O alargamento da banda cambial anunciado ontem pela equipe econômica do governo não terá impacto no mercado de café. Segundo o vice-presidente do Sindicato dos Corretores de Café do Estado do Paraná, Devanil Vicente Ferreira, a medida irá beneficiar apenas quem havia vendido o produto para o mercado externo e fixado o valor e ainda não havia realizado operação de recebimento. ‘‘Neste caso, o vendedor irá ganhar a diferençaprovocada pela desvalorização do real frente ao dólar’’, comentou. A desvalorização ficou em 8,96%.
Mas as alterações no câmbio não beneficiam quem vendeu, mas não havia fixado. ‘‘Porque o próprio mercado interno deve ter uma melhora dos preços da para frente, que acabará anulando este ganho com a desvalorização do real’’, explica Ferreira.

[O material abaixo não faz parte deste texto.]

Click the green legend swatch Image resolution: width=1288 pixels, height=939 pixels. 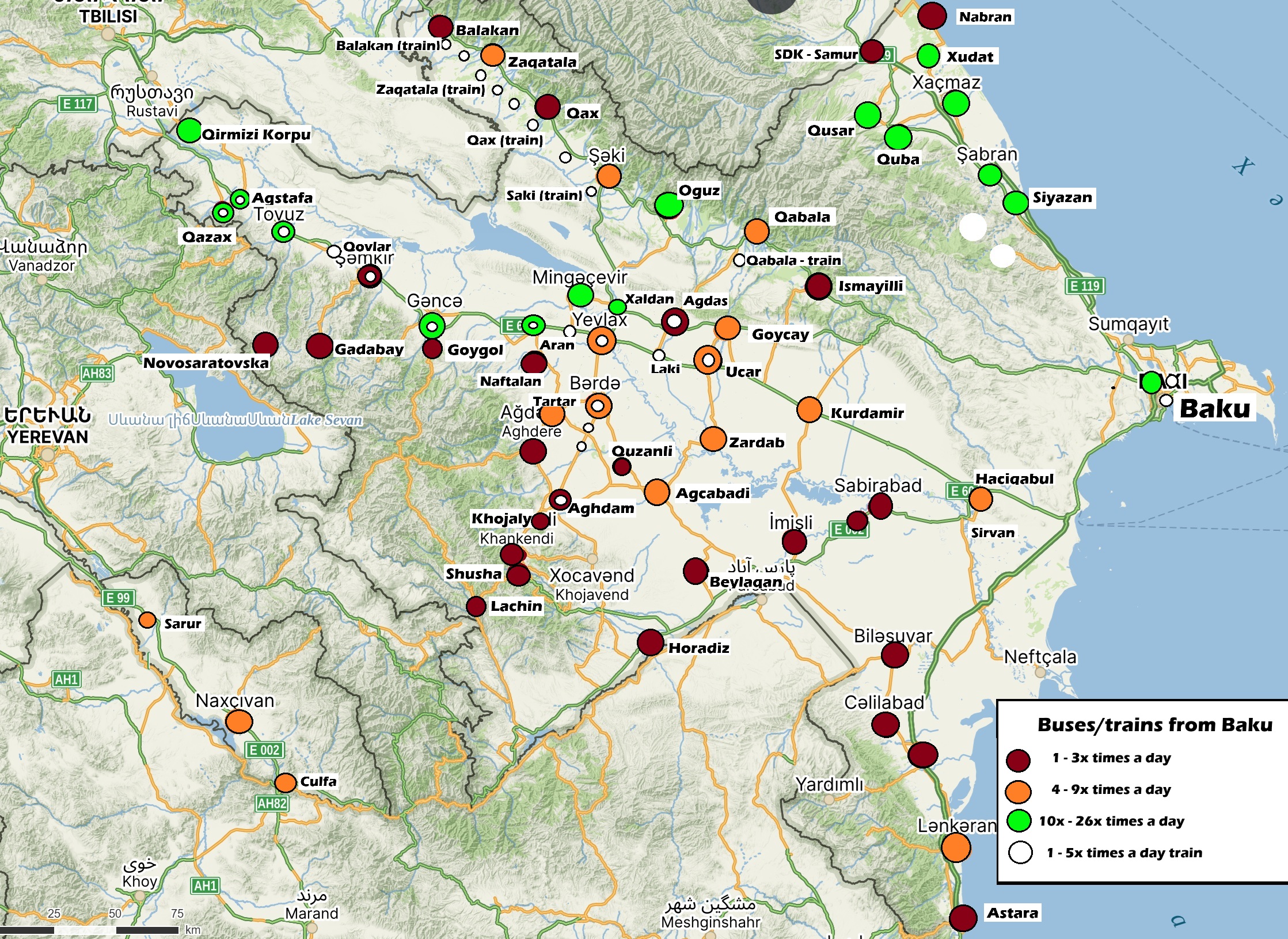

Segundo Ferreira, as cotações da Bolsa de Nova York, que abriram o pregão de ontem com forte baixa, acabaram fechando em alta. O corretor observou que os importadores sabem que o mercado interno enfrenta dificuldades para comprar café. ‘‘Os importadores tinham necessidade de fixar o produto e acabaram provocando altas nas cotações em Nova York para atrair os vendedores no mercado nacional’’, comenta. Ferreira observou que os importadores da Europa trabalham com estoques baixos num período (inverno) em que o consumo da bebida é alto.
Mas a estratégia dos importadores acabou não vingando, e os negócios no mercado brasileiro acabaram ficando travados. Ferreira observa que os produtores se beneficiaram com a prorrogação das dívidas de custeio, o que acabou dando fôlego para que o setor segure as ofertas de café. ‘‘Os produtores também sabem que o mercado trabalha com tendência de alta, sustentada pelos problemas da safra brasileira e com a safra da América Central comprometida pelo furacão Mitch’’, observou.
Segundo o corretor do Escritório Marrequinho, Márcio Tavares de Menezes, outro fator que provocou altas na Bolsa de Nova York, foi o anúncio do relatório da safra brasileira de café pelo Departamento de Agricultura dos Estados Unidos (USDA). Segundo Menezes, o relatório aponta uma safra entre 23 milhões e 27 milhões de sacas de 60 kg. ‘‘O intervalo é muito grande, o que acabou provocando confusão no mercado, com oscilações na Bolsa de Nova York’’, observou.
No mercado interno, segundo Ferreira, as cotações ofertadas pelos compradores acabaram subindo R$ 2,00/saca. A saca do café bebida rio ficou em R$ 127,00 e o bebida dura, tipo 6, foi cotado a R$ 145,00. Mas a alta interna também não atraiu os produtores.